- [The records]:

....

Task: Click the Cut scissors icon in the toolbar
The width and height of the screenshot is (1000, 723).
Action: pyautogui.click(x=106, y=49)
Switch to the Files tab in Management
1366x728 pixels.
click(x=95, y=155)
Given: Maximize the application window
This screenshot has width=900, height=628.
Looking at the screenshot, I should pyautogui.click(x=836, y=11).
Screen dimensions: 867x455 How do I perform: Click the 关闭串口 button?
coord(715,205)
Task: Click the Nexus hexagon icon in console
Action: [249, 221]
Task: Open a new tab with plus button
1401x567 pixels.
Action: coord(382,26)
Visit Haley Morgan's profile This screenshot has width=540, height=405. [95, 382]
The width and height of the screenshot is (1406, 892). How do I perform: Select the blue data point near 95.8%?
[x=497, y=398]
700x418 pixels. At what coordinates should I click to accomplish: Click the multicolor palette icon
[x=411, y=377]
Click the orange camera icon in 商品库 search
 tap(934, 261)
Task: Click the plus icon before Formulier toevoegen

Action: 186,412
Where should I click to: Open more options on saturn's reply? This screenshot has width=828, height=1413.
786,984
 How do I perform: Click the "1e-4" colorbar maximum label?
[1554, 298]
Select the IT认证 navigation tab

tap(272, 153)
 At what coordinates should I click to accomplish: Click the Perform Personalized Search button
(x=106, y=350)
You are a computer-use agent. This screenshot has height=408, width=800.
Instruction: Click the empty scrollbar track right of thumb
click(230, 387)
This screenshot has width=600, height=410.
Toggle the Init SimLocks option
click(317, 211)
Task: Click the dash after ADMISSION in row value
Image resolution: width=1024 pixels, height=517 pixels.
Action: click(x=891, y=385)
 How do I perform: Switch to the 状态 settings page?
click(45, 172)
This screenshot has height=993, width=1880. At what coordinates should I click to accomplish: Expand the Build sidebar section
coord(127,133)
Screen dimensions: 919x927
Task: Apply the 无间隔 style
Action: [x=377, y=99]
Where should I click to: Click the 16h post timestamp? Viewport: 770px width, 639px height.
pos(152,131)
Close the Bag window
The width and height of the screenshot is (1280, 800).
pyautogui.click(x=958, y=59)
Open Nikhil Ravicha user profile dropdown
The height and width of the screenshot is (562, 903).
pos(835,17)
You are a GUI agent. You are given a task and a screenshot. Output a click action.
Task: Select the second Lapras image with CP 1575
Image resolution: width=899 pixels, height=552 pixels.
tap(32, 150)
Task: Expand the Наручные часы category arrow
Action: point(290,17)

....

- [What you are asked to do]: Looking at the records above, please work out how many lines contain "agent" and state only that number.

- [Task output]: 2